Short task: Reproduce the following records word for word, omitting the pictures from your answer.

Rows from a screen grounding dataset:
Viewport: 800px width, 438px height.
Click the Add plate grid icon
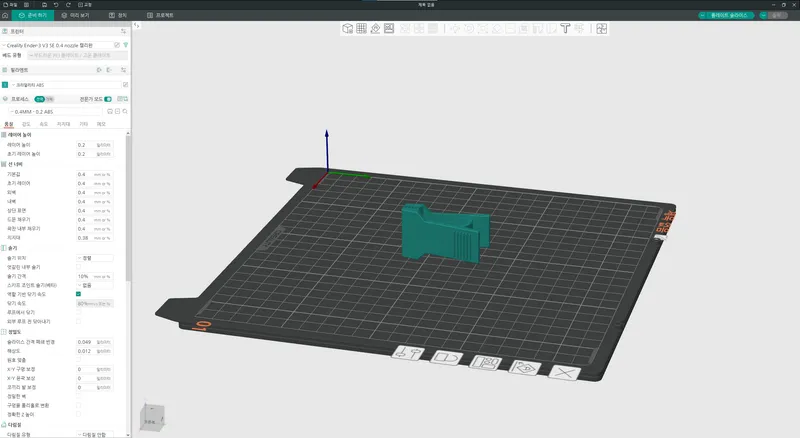361,29
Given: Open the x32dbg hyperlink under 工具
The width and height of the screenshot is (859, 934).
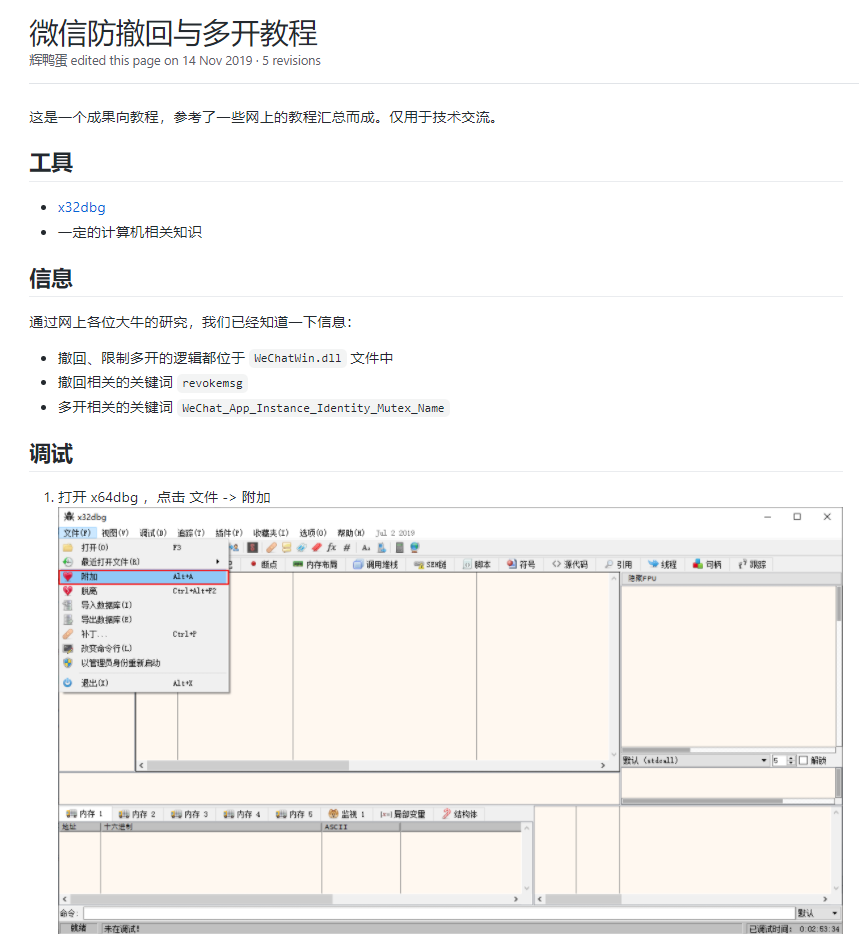Looking at the screenshot, I should 81,207.
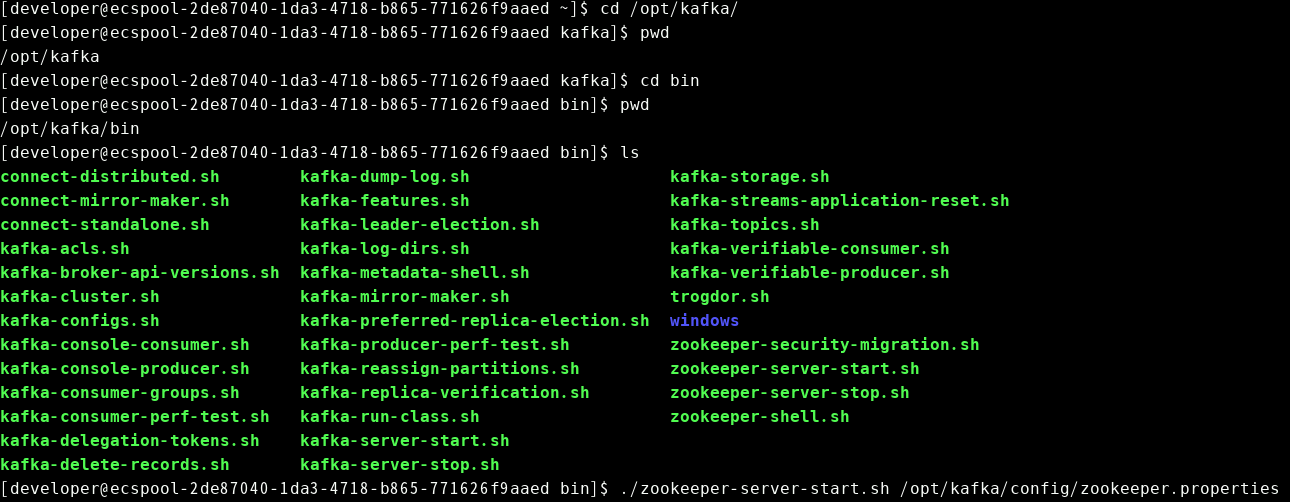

Result:
Viewport: 800px width, 438px height.
Click the Add plate grid icon
361,29
Given: Open the x32dbg hyperlink under 工具
The width and height of the screenshot is (859, 934).
Looking at the screenshot, I should 81,207.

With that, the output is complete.